READING PASSAGE:

++++

One benefit of the configuration of the mixer 2 is a reduced spacing between the light entry surface 10 and the light exit surface 14 , while still realizing sufficient mixing of light from multiple light sources 30 a , 30 b . This allows the mixer 2 to be used in system configurations where space limitations are an issue. In one embodiment, the light entry surface 10 and the light exit surface 14 are separated by a distance d 2 that is no more than about 12 mm, and in another embodiment by a distance d 2 that is no more than about 10 mm.

Another embodiment of a device for mixing colors is presented in FIG. 3 in the form of a mixer 2 ′. Components of the mixer 2 ′ which correspond with those discussed in relation to the mixer 2 of FIGS. 1-2 are identified by the same reference numerals. However, a “single prime” designation is used in FIG. 3 . The mixer 2 ′ operates on the same general principles of the mixer 2 FIGS. 1-2 , and may include each of the above-noted features. Generally, the mixer 2 ′ uses a different configuration for the surface 26 ′ that defines the aperture 22 ′, and a different configuration for the body 6 ′. The aperture 22 ′ is oblong, although its longitudinal extent is still at least generally parallel with the light entry surface 10 ′ and the light exit surface 14 ′. The body 6 ′ is “necked down” over that portion thereof which includes the light exit surface 14 ′. The light exit surface 14 ′ is also curved in at least one dimension (e.g., at least generally convex).

The foregoing description of the present invention has been presented for purposes of illustration and description. Furthermore, the description is not intended to limit the invention to the form disclosed herein. Consequently, variations and modifications commensurate with the above teachings, and skill and knowledge of the relevant art, are within the scope of the present invention. The embodiments described hereinabove are further intended to explain best modes known of practicing the invention and to enable others skilled in the art to utilize the invention in such, or other embodiments and with various modifications required by the particular application(s) or use(s) of the present invention. It is intended that the appended claims be construed to include alternative embodiments to the extent permitted by the prior art.

Claims

1. A color mixing device, comprising:a mixer that comprises a solid body that in turn comprises a first aperture, wherein an interior surface of said body defines said first aperture, and wherein said body further comprises an exterior surface; and first and second light sources that are at least operatively interconnected with said mixer and are oriented relative to said mixer to introduce light into said solid body through said exterior surface, wherein light from said first and second light sources is mixed by undergoing multiple reflections between said exterior surface and said interior surface as it progresses through said solid body and exits said solid body.

++++

ITEMS:

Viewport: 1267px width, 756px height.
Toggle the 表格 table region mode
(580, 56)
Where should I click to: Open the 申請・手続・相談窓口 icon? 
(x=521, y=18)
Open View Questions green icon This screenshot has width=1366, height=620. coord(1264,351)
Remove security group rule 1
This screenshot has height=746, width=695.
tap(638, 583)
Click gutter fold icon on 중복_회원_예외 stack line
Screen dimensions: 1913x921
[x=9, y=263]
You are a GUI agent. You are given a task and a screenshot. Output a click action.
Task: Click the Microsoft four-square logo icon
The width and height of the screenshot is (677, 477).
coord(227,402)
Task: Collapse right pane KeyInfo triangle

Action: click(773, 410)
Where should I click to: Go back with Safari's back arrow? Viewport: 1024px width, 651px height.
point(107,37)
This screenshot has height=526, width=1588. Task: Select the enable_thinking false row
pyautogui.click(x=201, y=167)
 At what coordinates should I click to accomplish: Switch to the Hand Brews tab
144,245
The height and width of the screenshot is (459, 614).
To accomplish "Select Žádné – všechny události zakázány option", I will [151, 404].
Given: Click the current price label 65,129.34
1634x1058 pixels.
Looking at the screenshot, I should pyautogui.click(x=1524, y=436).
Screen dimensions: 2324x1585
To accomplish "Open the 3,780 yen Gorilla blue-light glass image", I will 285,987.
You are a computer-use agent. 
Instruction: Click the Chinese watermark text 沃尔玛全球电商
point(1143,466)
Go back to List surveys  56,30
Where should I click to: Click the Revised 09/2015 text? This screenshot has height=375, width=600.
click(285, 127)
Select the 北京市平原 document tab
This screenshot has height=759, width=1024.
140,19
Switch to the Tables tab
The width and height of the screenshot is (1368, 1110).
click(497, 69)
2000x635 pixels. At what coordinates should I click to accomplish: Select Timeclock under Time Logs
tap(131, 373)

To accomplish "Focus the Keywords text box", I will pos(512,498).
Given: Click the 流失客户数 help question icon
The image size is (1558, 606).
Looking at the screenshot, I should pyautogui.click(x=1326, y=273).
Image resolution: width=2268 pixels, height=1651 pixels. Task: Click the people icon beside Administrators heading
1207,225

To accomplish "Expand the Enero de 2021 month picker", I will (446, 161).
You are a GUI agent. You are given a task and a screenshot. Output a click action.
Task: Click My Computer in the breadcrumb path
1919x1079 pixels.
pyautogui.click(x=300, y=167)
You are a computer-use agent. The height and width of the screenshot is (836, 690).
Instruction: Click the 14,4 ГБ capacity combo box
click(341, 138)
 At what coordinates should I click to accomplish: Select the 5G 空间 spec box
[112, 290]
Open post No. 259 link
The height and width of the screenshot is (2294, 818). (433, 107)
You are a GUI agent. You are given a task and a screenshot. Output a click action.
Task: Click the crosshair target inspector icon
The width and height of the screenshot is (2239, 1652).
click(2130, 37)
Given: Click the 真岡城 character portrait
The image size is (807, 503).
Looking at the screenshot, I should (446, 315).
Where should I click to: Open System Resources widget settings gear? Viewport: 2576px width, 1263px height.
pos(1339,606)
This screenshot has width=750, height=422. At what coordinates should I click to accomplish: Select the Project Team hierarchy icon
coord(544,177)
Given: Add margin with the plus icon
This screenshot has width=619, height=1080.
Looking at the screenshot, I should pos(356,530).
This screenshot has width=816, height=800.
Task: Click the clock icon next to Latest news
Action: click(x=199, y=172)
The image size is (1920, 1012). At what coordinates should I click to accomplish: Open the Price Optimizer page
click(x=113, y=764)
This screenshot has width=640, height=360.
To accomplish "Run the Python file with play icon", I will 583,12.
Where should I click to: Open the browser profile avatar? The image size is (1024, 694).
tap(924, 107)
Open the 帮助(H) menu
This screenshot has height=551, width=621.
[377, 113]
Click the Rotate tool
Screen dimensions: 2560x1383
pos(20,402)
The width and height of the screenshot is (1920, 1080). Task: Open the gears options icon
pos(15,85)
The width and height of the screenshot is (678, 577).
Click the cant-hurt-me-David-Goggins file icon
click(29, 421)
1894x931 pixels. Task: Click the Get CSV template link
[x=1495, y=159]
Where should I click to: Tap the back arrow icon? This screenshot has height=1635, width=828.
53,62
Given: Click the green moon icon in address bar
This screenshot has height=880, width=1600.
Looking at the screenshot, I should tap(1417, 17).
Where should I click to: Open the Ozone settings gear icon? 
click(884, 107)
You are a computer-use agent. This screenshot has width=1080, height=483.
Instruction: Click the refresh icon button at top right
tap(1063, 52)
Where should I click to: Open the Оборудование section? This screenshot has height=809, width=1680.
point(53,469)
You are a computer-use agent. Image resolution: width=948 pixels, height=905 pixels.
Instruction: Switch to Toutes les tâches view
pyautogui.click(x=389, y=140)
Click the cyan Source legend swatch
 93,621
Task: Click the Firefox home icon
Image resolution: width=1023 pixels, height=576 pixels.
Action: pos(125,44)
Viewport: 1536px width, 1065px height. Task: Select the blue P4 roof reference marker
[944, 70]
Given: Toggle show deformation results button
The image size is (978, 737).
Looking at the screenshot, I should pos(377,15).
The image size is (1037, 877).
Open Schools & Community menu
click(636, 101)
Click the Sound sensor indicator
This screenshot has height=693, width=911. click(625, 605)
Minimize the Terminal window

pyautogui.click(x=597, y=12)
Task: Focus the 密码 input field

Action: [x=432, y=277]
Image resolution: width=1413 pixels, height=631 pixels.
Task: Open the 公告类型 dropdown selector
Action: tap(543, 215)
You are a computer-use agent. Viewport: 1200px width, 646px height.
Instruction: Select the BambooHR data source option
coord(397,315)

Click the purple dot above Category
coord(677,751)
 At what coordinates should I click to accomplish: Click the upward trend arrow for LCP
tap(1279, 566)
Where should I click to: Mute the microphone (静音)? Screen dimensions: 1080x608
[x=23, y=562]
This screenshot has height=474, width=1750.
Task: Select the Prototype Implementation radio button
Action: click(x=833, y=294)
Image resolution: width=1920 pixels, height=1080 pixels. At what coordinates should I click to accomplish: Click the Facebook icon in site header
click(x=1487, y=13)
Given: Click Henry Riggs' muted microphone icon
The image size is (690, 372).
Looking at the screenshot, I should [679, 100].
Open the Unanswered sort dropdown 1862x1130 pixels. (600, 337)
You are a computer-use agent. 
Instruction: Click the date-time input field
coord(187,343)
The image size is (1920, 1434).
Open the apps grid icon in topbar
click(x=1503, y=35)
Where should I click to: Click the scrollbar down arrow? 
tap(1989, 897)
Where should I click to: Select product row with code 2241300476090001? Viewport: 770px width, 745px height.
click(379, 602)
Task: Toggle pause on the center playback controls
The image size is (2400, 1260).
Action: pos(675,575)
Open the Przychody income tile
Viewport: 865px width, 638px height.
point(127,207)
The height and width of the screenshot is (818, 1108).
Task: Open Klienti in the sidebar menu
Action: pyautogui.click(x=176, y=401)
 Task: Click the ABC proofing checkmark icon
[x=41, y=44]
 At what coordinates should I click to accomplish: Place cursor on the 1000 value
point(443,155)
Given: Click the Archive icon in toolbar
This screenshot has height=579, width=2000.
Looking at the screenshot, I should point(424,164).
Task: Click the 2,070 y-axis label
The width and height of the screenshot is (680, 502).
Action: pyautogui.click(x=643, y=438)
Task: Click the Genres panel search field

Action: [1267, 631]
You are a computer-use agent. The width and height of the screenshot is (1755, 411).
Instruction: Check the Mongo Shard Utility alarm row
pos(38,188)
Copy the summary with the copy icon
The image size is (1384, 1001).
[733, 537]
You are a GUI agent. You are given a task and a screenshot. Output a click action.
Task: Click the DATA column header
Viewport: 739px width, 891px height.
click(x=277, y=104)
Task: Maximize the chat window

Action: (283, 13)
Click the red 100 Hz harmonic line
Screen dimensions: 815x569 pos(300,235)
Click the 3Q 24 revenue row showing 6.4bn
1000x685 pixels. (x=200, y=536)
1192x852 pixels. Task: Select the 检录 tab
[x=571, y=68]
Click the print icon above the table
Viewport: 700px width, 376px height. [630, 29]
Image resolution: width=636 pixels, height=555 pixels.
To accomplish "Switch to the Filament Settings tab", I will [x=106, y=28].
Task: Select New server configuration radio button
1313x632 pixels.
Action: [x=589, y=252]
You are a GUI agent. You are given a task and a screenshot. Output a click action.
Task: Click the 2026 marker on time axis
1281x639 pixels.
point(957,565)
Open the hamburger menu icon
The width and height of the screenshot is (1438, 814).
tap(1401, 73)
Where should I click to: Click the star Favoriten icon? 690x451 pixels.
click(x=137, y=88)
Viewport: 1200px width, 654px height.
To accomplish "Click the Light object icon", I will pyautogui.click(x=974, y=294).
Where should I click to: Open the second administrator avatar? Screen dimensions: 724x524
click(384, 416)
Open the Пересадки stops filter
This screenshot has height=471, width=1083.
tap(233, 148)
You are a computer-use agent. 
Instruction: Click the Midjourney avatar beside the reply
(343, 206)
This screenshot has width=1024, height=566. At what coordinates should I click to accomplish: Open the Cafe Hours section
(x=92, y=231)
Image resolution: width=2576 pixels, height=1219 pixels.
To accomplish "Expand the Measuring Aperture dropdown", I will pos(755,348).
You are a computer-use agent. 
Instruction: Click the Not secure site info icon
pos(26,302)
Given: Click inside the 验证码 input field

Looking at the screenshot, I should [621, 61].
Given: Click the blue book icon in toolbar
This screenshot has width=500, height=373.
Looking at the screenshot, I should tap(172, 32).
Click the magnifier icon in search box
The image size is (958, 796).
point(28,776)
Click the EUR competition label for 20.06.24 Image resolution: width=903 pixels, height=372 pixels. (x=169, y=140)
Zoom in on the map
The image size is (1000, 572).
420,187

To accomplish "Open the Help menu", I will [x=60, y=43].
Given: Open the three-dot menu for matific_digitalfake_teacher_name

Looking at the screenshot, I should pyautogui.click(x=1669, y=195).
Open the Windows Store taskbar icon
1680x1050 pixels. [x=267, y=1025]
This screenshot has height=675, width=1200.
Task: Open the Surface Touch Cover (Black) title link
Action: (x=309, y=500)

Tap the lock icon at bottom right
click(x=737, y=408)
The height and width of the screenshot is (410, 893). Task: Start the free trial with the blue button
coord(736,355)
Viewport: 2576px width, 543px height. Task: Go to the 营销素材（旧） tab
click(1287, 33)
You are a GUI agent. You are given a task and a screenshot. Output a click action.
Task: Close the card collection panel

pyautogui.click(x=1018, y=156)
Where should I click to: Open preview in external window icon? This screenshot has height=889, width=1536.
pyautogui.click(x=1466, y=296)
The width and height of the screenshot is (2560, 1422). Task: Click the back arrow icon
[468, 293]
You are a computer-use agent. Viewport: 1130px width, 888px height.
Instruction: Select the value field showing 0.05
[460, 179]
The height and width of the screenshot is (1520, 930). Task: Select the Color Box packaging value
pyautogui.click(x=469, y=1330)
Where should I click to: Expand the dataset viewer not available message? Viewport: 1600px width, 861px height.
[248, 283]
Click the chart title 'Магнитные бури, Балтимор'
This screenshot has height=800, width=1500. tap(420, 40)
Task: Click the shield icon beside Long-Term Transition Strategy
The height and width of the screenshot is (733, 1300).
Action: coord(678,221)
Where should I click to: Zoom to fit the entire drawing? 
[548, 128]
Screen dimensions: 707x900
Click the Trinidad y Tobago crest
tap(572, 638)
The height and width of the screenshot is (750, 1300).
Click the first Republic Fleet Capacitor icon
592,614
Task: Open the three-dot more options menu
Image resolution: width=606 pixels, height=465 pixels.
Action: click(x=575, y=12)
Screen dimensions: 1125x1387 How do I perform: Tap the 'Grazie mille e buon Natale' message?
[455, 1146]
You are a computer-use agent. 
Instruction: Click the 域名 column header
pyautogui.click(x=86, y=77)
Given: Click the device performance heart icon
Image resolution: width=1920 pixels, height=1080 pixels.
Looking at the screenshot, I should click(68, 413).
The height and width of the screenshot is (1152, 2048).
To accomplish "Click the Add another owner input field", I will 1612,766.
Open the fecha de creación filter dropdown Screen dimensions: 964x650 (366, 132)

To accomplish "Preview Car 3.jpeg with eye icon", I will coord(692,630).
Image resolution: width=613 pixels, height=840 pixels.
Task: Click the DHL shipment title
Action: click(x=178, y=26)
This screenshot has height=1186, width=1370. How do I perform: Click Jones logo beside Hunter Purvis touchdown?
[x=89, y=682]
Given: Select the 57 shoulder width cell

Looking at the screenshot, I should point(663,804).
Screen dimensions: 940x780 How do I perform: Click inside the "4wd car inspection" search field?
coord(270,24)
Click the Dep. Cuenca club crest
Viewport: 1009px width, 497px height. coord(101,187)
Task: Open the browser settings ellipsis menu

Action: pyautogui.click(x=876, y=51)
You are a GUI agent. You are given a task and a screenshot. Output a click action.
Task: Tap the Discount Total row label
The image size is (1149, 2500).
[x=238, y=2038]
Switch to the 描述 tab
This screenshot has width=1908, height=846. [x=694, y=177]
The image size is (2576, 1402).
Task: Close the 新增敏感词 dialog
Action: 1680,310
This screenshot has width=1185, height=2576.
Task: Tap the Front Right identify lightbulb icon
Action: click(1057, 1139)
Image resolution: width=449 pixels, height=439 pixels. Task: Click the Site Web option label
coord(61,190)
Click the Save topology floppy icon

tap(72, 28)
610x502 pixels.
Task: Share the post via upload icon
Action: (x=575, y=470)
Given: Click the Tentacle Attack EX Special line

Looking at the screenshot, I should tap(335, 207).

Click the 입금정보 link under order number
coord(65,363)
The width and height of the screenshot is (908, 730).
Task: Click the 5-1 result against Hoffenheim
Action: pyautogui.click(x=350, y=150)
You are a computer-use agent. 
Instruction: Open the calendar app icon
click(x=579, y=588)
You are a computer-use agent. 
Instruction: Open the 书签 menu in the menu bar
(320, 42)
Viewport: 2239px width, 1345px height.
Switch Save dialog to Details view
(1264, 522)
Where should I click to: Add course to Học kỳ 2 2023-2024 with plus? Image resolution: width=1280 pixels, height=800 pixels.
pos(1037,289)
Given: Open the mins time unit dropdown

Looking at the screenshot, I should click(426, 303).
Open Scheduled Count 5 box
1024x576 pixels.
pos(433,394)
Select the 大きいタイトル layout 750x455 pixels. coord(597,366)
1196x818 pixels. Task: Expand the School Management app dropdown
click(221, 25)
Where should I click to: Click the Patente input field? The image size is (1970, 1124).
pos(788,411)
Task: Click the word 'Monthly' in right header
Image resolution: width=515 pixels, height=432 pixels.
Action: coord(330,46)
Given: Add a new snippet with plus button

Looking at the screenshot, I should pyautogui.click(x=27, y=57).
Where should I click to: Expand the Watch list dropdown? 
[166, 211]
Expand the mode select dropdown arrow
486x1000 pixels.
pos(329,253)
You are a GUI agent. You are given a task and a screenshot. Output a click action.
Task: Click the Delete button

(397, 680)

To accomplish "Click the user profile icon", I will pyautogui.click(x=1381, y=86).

++++

GOAL 1: Rewrite the color mixer passage from "The foregoing description" to "the prior art.", replacing "embodiments" with "versions".
GOAL 2: In the color mixer passage, what shape is the aperture of the mixer shown in FIG. 3?

CORRECT RESPONSE 1:
The foregoing description of the present invention has been presented for purposes of illustration and description. Furthermore, the description is not intended to limit the invention to the form disclosed herein. Consequently, variations and modifications commensurate with the above teachings, and skill and knowledge of the relevant art, are within the scope of the present invention. The versions described hereinabove are further intended to explain best modes known of practicing the invention and to enable others skilled in the art to utilize the invention in such, or other versions and with various modifications required by the particular application(s) or use(s) of the present invention. It is intended that the appended claims be construed to include alternative versions to the extent permitted by the prior art.

CORRECT RESPONSE 2: Oblong.